EXERCISE: I would like the line with "You are a GUI" and every line after it, down to the end of the entries below, output exactly and without pictures.

Collected data entries:
Content starts

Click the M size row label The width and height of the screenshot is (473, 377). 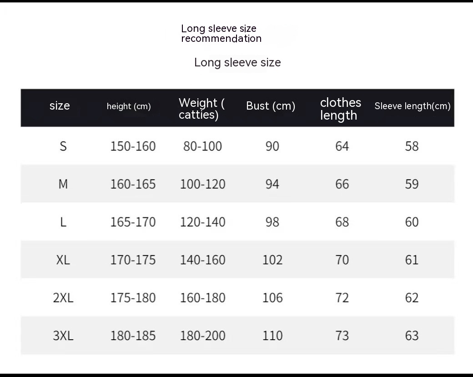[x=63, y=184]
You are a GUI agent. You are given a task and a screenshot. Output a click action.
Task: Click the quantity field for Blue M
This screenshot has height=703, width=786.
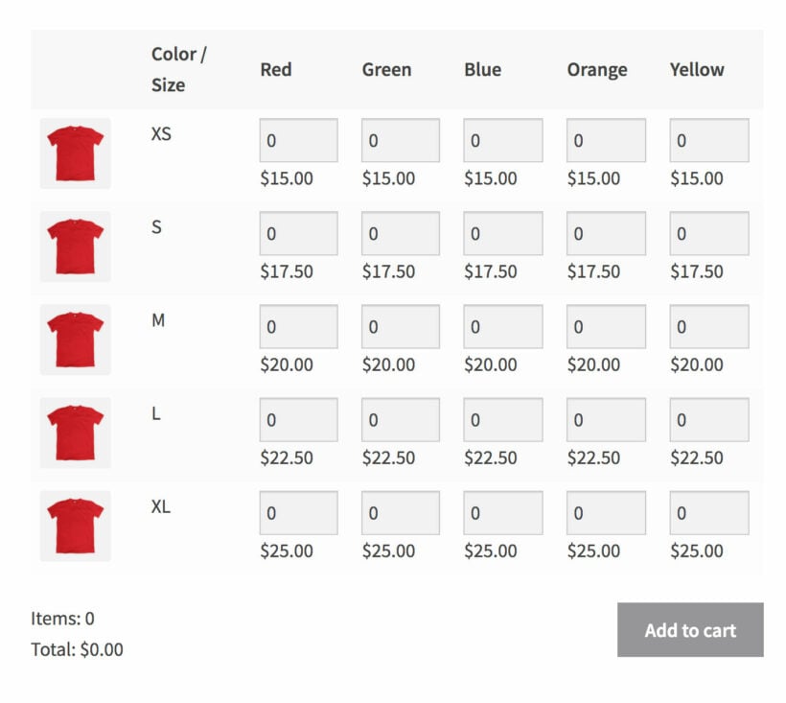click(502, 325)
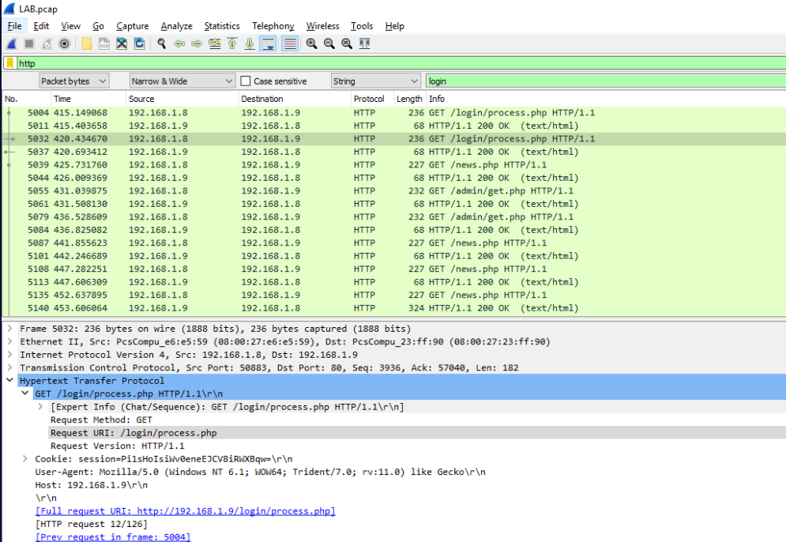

Content ends

TASK SOLUTION:
You are a GUI agent. You are given a task and a screenshot. Output a click action.
Task: Click the quantity field for Blue M
This screenshot has height=703, width=786.
click(502, 325)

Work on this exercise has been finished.